3. Typically, getting enough Vitamin D requires that you take a supplement and that you get sun to at least your face, arms and hands without sunblock for 10 to 15 minutes at least three times a week. If possible, I suggest exposing as much of your body as you can for 10 to 15 minutes every day if feasible, then stay out of the sun and use nontoxic sun blocks. (You can find the safe ones and other sun safety advice that the mainstream media does not give you here. I prefer that you get sun between 10:00 a.m. and 3:00 p.m., when the ultraviolet radiation (UVB) that best helps your skin produce vitamin D is at its strongest.
4. Obviously, staying out the sun for longer periods of time is a way to invite skin cancer, which is the most common form of cancer in the world, and with our sun in Arizona and the Southwest, we are prime targets. By the way, the most lethal form of skin cancer, Melanoma, is decreased in those who have good Vitamin D levels and more common in those who do not. Further, good vitamin D levels are associated with less metastases (spread) of melanoma if the individual has it.

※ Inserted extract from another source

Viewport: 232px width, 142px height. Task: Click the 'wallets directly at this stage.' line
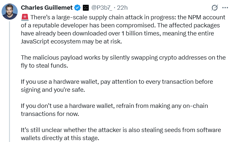(x=60, y=138)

5. You need to speak to your doctor about how much vitamin D you should take — and you can take too much — although I have found in practice that this is very rare. Nonetheless, once you begin to be treated with Vitamin D, be sure that your doctor orders follow-up blood tests to be sure that your treatment is effective. I suggest that your doctor order the 25 hydroxyvitamin D test. All commercial labs do this test adequately, so if your doctor wants to order a special test that your insurance company will not cover and from a “special” lab, suspect that they are looking for “gold” (increased profits), not the most accurate test for your blood level of Vitamin D. Be forewarned, some insurance companies will not pay for the test unless you had a previous low Vitamin D, or they may not pay for the follow-up. They might argue that the indications and benefits of the test and therapy are not yet “proven.” That is rubbish and a way that their paid physician/scientist henchmen are trying to pass the costs to you and not to their employer or your employer!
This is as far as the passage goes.